Extracto seleccionado:
· · · · ·
SENCILLEZ Y MULTIPLICACIÓN
Escribe Erick Weis
Amamos que nos cuenten historias. Ya sea con megablockbusters cinematográficos que superan el billón de dólares en recaudación o con relatos tan sencillos como los que se entonaban con vara en mano a la luz del fuego, el hombre siempre ha estado dispuesto a hacer un breve pacto ficcional con quien sepa “contar”. Asistir a un unipersonal, en pleno siglo XXI, siempre es una buena oportunidad no solo para viajar en el espacio-tiempo de las acciones sobre el escenario, sino también para, de algún modo, revivir aquellas manifestaciones teatrales que sucedían cuando aún éramos viajeros constantes.
En nuestra ciudad este tipo de estas propuestas nunca ha faltado. Existen unipersonales donde, luego de varios años (o décadas) de recorrido, el actor aún puede reencontrarse con su respectivo personaje. Sin duda, entre estas deben considerarse obras como “Ricardo III” y “Buscando a Kazuo Ohno”, de Edgar Guillén. De igual modo, Delfina Paredes continúa presentado “Evangelina retorna a la Breña”. Obras como “Rosa Cuchillo”, “Adiós Ayacucho” o “Antígona”, todos proyectos de Yuyachkani e interpretados respectivamente por Ana Correa, Augusto Casafranca y Teresa Ralli, son también claros referentes al hablar del tema.
· · · · ·
Material proporcionado:

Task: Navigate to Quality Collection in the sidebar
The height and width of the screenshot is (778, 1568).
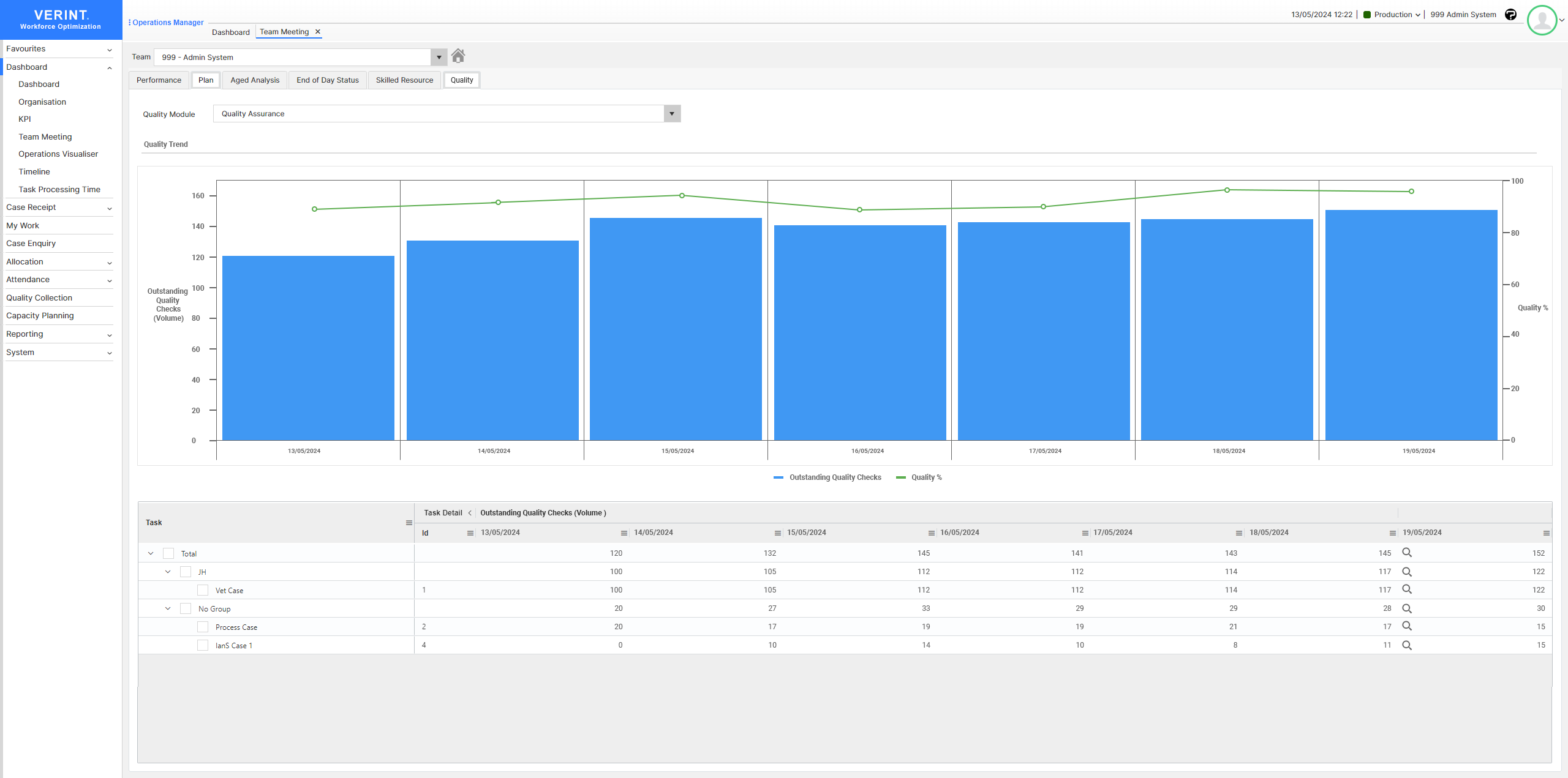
· · · · ·
Lista de tareas:
(1) Reproduzca el pasaje del extracto sobre los unipersonales que va desde "SENCILLEZ Y MULTIPLICACIÓN" hasta "éramos viajeros constantes.".
(2) Según el extracto sobre los unipersonales, ¿qué obra continúa presentando Delfina Paredes?
El material constituye un contenido aparte, independiente del extracto sobre los unipersonales.

Resultados:
(1)
SENCILLEZ Y MULTIPLICACIÓN
Escribe Erick Weis
Amamos que nos cuenten historias. Ya sea con megablockbusters cinematográficos que superan el billón de dólares en recaudación o con relatos tan sencillos como los que se entonaban con vara en mano a la luz del fuego, el hombre siempre ha estado dispuesto a hacer un breve pacto ficcional con quien sepa “contar”. Asistir a un unipersonal, en pleno siglo XXI, siempre es una buena oportunidad no solo para viajar en el espacio-tiempo de las acciones sobre el escenario, sino también para, de algún modo, revivir aquellas manifestaciones teatrales que sucedían cuando aún éramos viajeros constantes.

(2) “Evangelina retorna a la Breña”.